Remote Sites

The current global environment requires a new approach to how mining companies look at the way energy is being delivered to mine sites. In the past, remote sites were powered by coal fired or based on diesel fired power stations. Renewable energy technology for lowering carbon emissions, whilst optimising energy costs, is becoming an attractive trend for how modern mine sites operate. This follows the Kyoto Protocol that bases its commitment to limit and reduce its greenhouse gasses in industrialised countries as a response to climate change.

Renewable energy is produced from our planet’s natural resources. Energy such as solar, wind, biomass, hydropower, ocean, and geothermal require many different technologies to constantly generate and store electricity. One of the most widely used methods of energy collection is solar panels.
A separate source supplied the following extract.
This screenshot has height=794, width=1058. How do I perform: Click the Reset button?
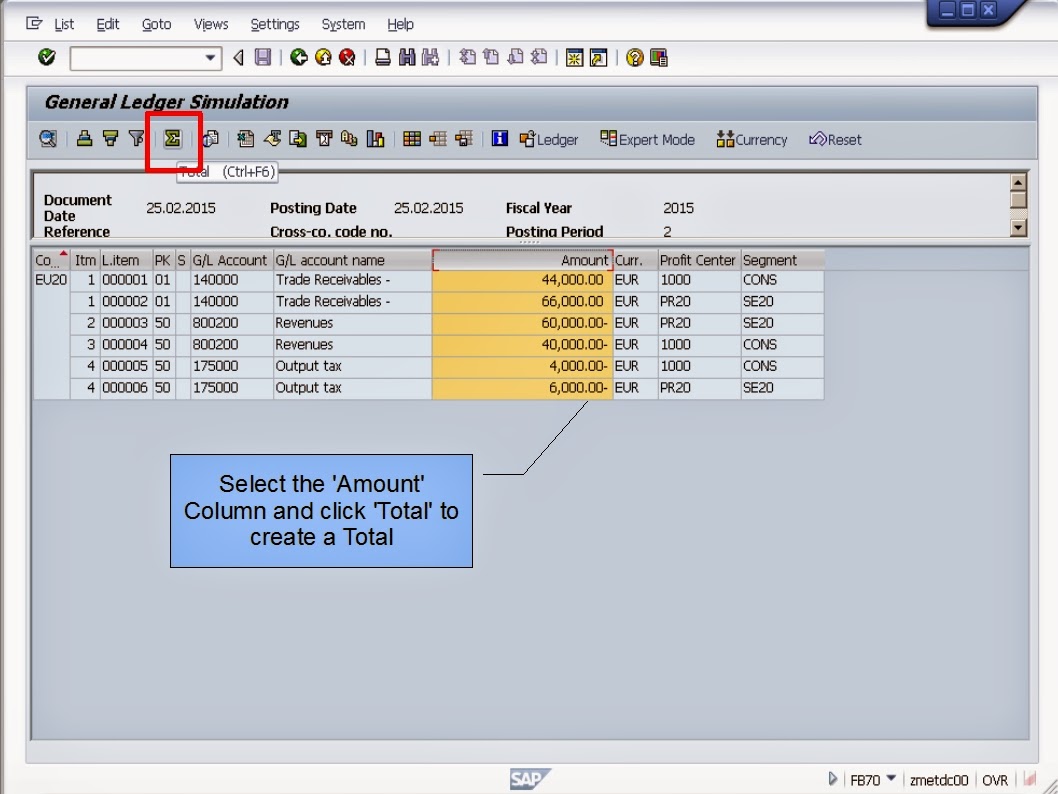point(835,139)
The renewable energy microgrid includes solar and wind energy that is harvested for the use of electricity. The electricity is stored in batteries and is used in supplement for added security to the gas engine power station. Solar panels paired with wind turbines is an effective way to maintain a reliable energy supply, as the wind does not blow all the time, nor is there constant solar energy occurring between cloudy and non-cloudy days.

Solar panel farms have been used on several mining projects such as Sandfire Resource’s DeGrussa Copper-Gold mine, Oz Minerals West Musgrave nickel project, Rio Tinto’s Koodaideri iron ore mine, Rio Tinto’s Weipa bauxite plant and Agnew gold mine in order to save the use of diesel and ultimately reducing the amount of carbon emissions.

Microgrid technology is another example of renewable energy technology. Microgrids are used to accurately predict when and where electricity is required. These types of technologies are vital towards the 24/7 demands of mine site operations.